* EXERCISE PROMPT
Pull out every line of the material that contains the word "height", with letter case counting, and copy each of those lines in full.

___ SOURCE RECORDS ___

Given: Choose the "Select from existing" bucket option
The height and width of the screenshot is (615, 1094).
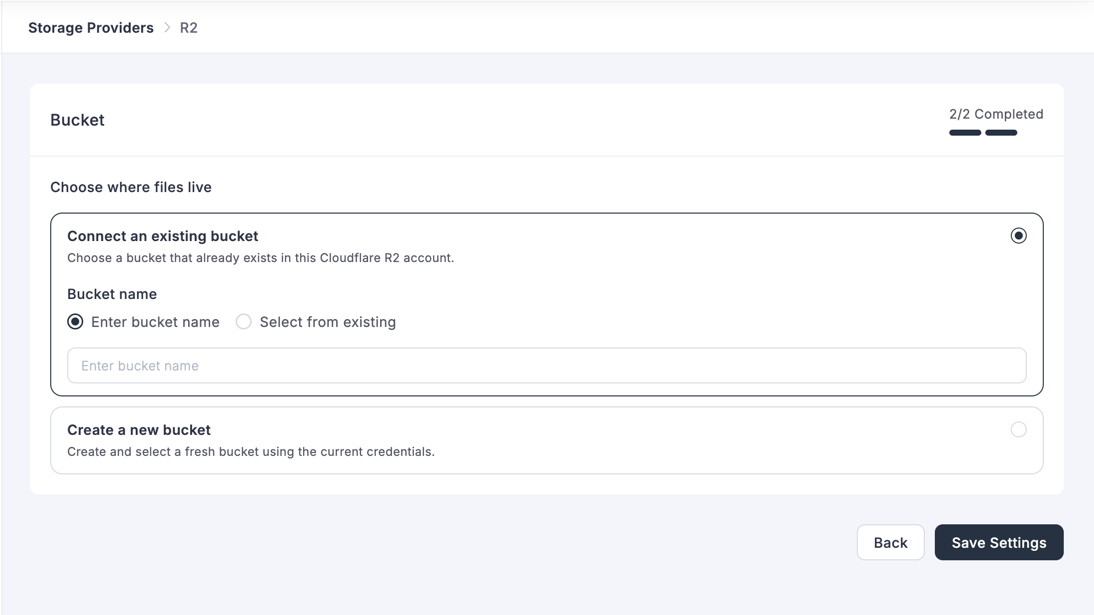Looking at the screenshot, I should (x=243, y=321).
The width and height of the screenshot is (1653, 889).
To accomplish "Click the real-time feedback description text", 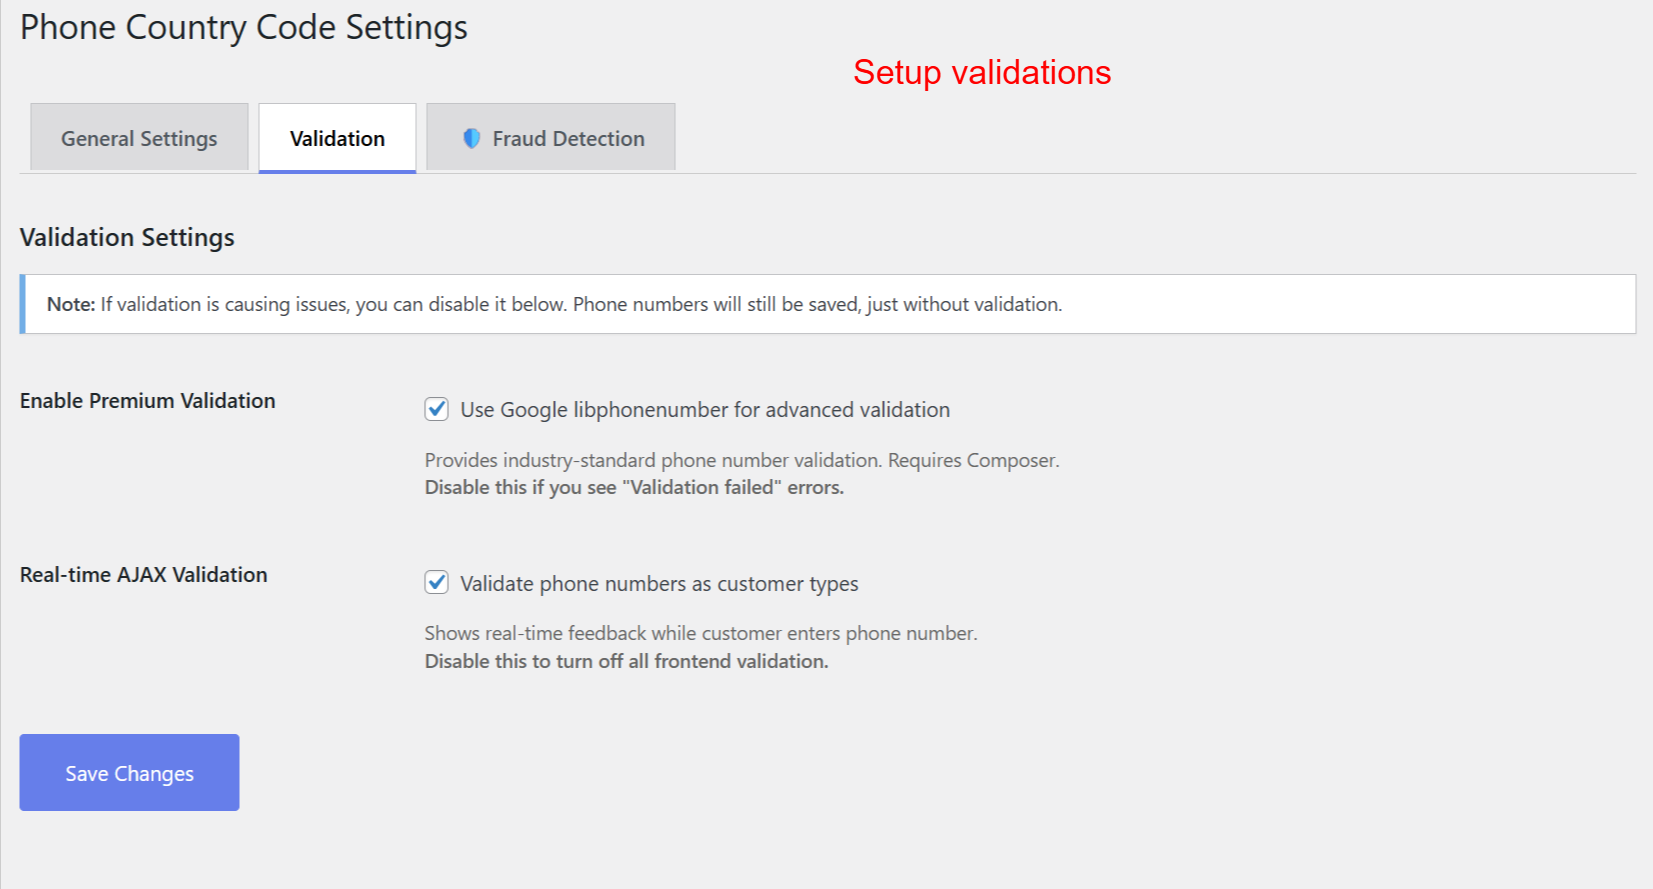I will click(x=700, y=632).
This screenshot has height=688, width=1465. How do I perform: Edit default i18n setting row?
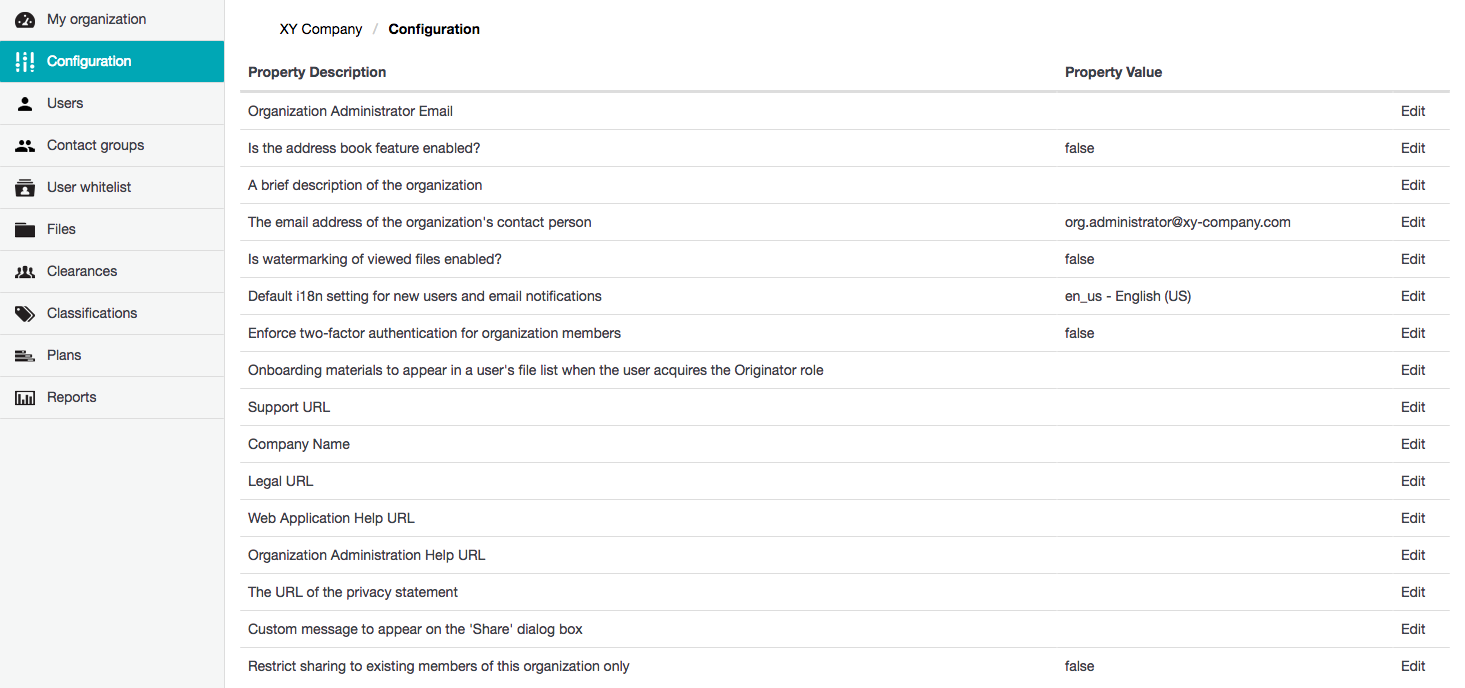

___

* RESPONSE TO THIS TASK
The height and width of the screenshot is (615, 1094).
The width and height of the screenshot is (1653, 889).
This screenshot has height=688, width=1465. How do I perform: Edit default i18n setting row?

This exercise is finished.